**Text section:**
>>

Elizabeth Sandifer created Eruditorum Press. She’s not really sure why she did that, and she apologizes for the inconvenience. She currently writes Last War in Albion, a history of the magical war between Alan Moore and Grant Morrison. She used to write TARDIS Eruditorum, a history of Britain told through the lens of a ropey sci-fi series. She also wrote Neoreaction a Basilisk, writes comics these days, and has ADHD so will probably just randomly write some other shit sooner or later. Support Elizabeth on Patreon.

25 Comments

  1. Anton B
    September 27, 2015 @ 1:43 pm

    Incisive and spot-on analysis. What I found the most remarkable about the whole scandal was how the majority of the British public’s reaction, even if they hadn’t seen the relevant episode of Black Mirror, amounted to a big ‘meh’ and the fact that it was the Daily Mail that published it: sowing pernicious rumours of a Tory factional split to rival the worst lies they had published just days before about the Corbyn inspired split in the Labour party.

<<

**Supplied data:**
>>

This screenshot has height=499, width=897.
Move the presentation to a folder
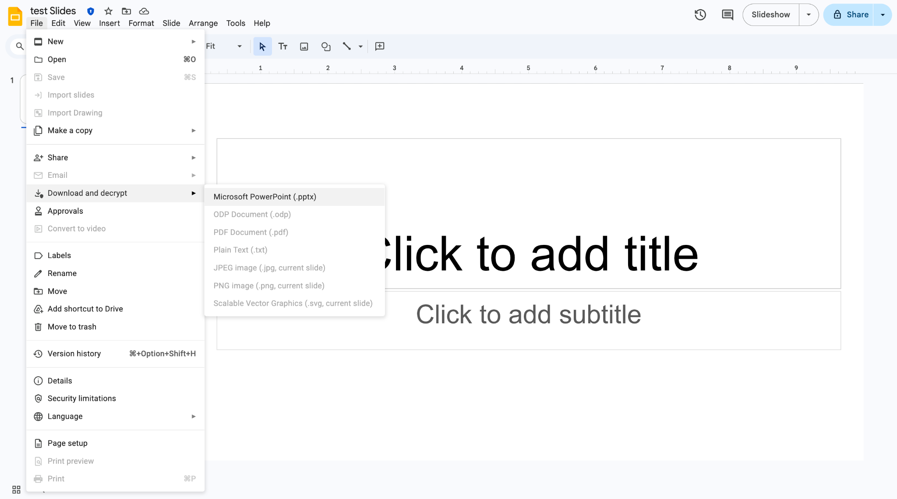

<<

**Exercise brief:** Please carry on the Eruditorum Press page from its last sentence. The data here stand apart from the Eruditorum Press page.

**Output for this exercise:**
    While I’m here can I just ask if anything’s being done to fix the glitch in the comments columns that renders all replies to comments and subsequent replies to replies in narrower and narrower columns until they become unreadable. This happens on my phone and my Kindle Fire. Not checked my laptop yet. Apologies if it’s in hand, I know there are teething problems with the new format.

    Reply

    • Elizabeth Sandifer
      September 27, 2015 @ 2:18 pm

      Yeah, the big revision of the comments system should be beginning tomorrow.

      Reply

      • Anton B
        September 27, 2015 @ 5:39 pm

        Thanks

        Reply

  2. Aylwin
    September 27, 2015 @ 1:56 pm

    Great piece. Food for thought.

    Sorry,

    Going off on a tangent, if not a right-angle to the thrust of the article, I’m glad that someone somewhere is pointing out “that extreme acts of cruelty require a high level of empathy”. I’ve been increasingly baffled in recent years by what seems to be an emerging conventional wisdom that directly equates evil with a lack of empathy. Transparent nonsense, but there seems to be no end of ostensibly intelligent people peddling it.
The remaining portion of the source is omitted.